My wife is the one who introduced us guys to the idea that bodily functions are not good manners. Who knew? If you could belch the alphabet, wouldn’t you want to show your buddies, and especially your wife? Of course you would. You want those closest to you to share in your moments of triumph. Well, my wife doesn’t care. We had to learn a new phrase in our house, “Don’t do that, Mom thinks it’s gross.” So much for the annual booger contest!
The problem is, I don’t like that barbarian guy anymore. I like the good husband my wife wants me to be. He’s a lot nicer guy.
So men, take a hint from your Uncle Jer’. Take your wife to dinner. Get a sitter for the kids, buy ‘em all pizza, and take your honey out. Go see a movie, take a walk in a park, sit on a bench and hold hands like kids who are dating. Go to the mall and window shop, share your hopes and dreams and fears with each other. In short, remember why you fell in love with her in the first place.
Is it worth it? You bet! Lanette and I went to get ice cream and sat outside eating it. Neither of us was in a hurry to get home. Home had responsibilities and phone calls and work. We were together, and nothing else mattered. It was glorious.

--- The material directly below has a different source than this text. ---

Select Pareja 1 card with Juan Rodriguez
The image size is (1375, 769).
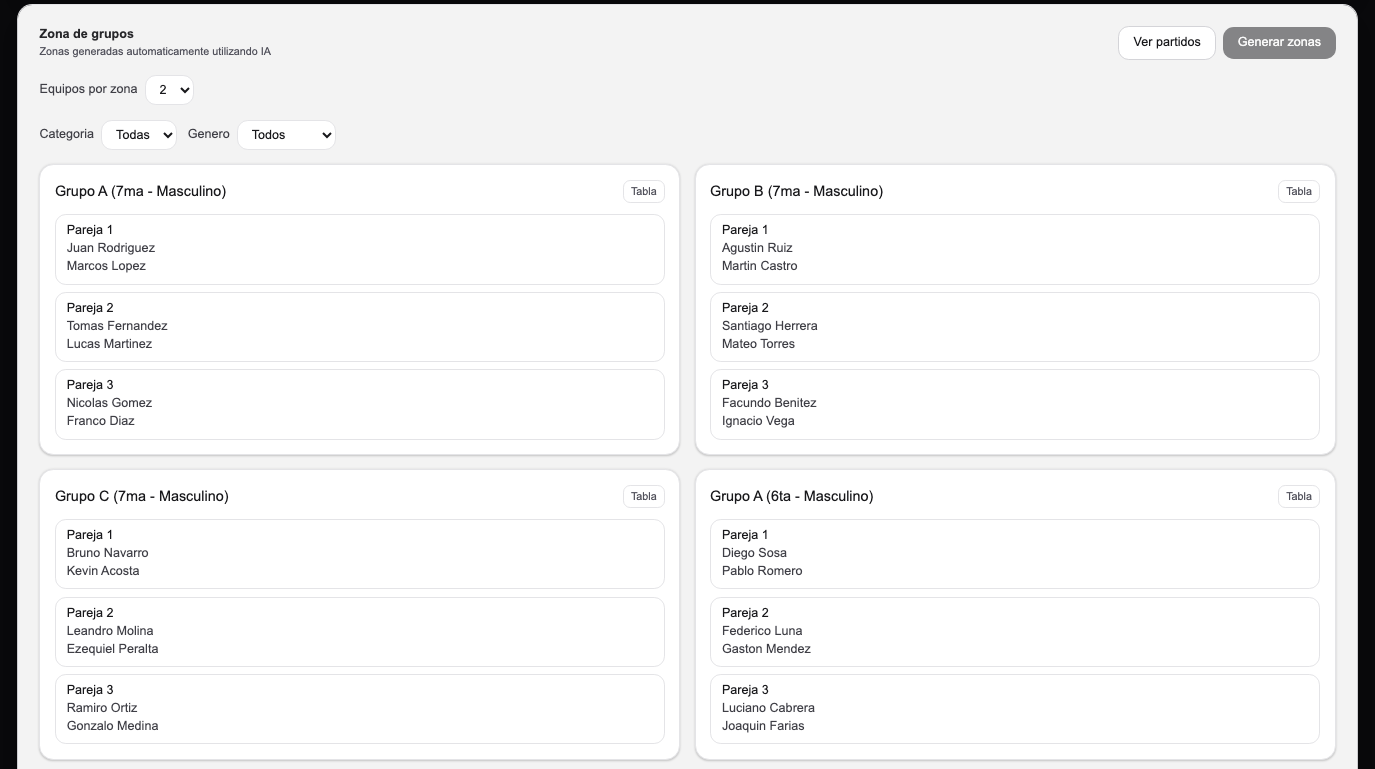point(360,249)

There is something that God put into every woman that makes her want to feel cherished and loved. Too often men confuse sex with love. I tell couples in marriage counseling that sex doesn’t start at eleven o’clock in the evening. It begins at 7:30 a.m. when you kiss her goodbye. It begins at 3:15 p.m. when you call her from work to let her know that you were thinking of her and just wanted to let her know you love her. Men are microwaves, women are Crock Pots. Think about that for a while!
This post took kind of a racy turn, didn’t it? That’s okay, God invented the physical part of our relationships. I’m tired of the world having the corner on the market when it comes to love and desire. They show it without any morality or consequences. God invented it, and He put it here for us to enjoy. Man and woman, husband and wife. Sex anywhere else is wrong, dangerous, and sinful.